According to Bloomberg, the SEC is investigating to see if investors were defrauded into buying complex bonds known as reverse convertible notes. Reverse convertibles are securities that promise to pay investors a comparatively high fixed rate of interest and repay the investor’s principal , unless a stock to which the product is linked falls below a certain price. If the stock’s price drops below the set price, investors can be paid less than the note’s face value. Thus, the purchaser of a reverse convertible note has to weather the risk of both the note issuer’s credit worthiness and the risk of a decline in the price of the linked stock. As FINRA, which regulates brokerage firms, warned in an Investor Alert entitled “Reverse Convertibles—Complex Investment Vehicles“:
“Although often described as debt instruments, they are far more complex than a traditional bond and involve elements of options trading. Reverse convertibles expose investors not only to risks traditionally associated with bonds and other fixed income products—such as the risk of issuer default and inflation risk—but also to the additional risks of the unrelated assets, which are often stocks.”

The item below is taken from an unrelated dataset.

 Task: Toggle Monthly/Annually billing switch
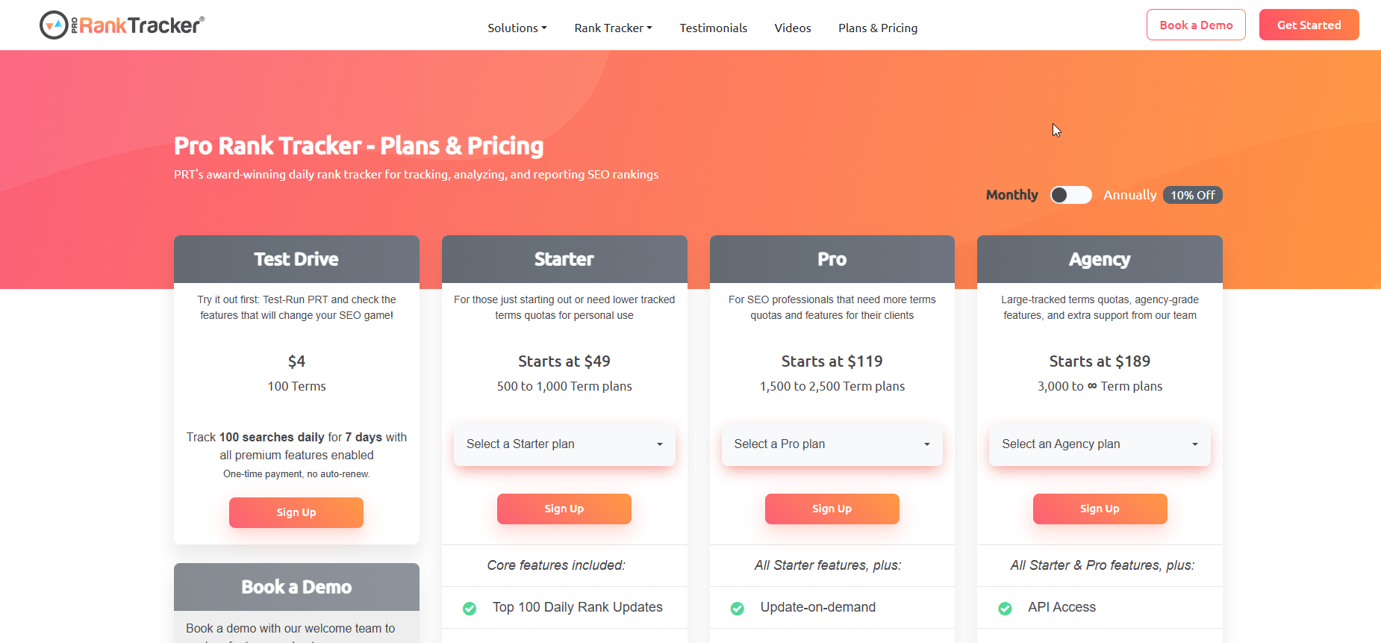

Unfortunately, brokers are not doing a good job advising clients of the many “gotchas” of these complicated investments. A particular risk identified by FINRA is that, “typically, the stated yield that is advertised is the maximum return that you could achieve on the product in the best circumstances — not a guaranteed return or even a likely return.”
The SEC and FINRA are reportedly investigating whether the brokerage firms that sold these products adequately disclosed their risks and whether they were sold to clients for whom their risks made them unsuitable. Last year FINRA fined Ferris Baker Watts LLC, (now a part o f Royal Bank of Canada) and H&R Block Financial Advisors (now owned by Ameriprise Financial Services) for improper sales of reverse convertibles. The firms settled without admitting or denying liability. Other firms that peddled reverse convertibles include: JP Morgan, Barclays, Citigroup, Wachovia, Lehman Bros. and ABN Amro.
Reverse convertibles demonstrate once again that when Wall Street claims it has invented a better mouse trap, investors need to remember that they are the mouse.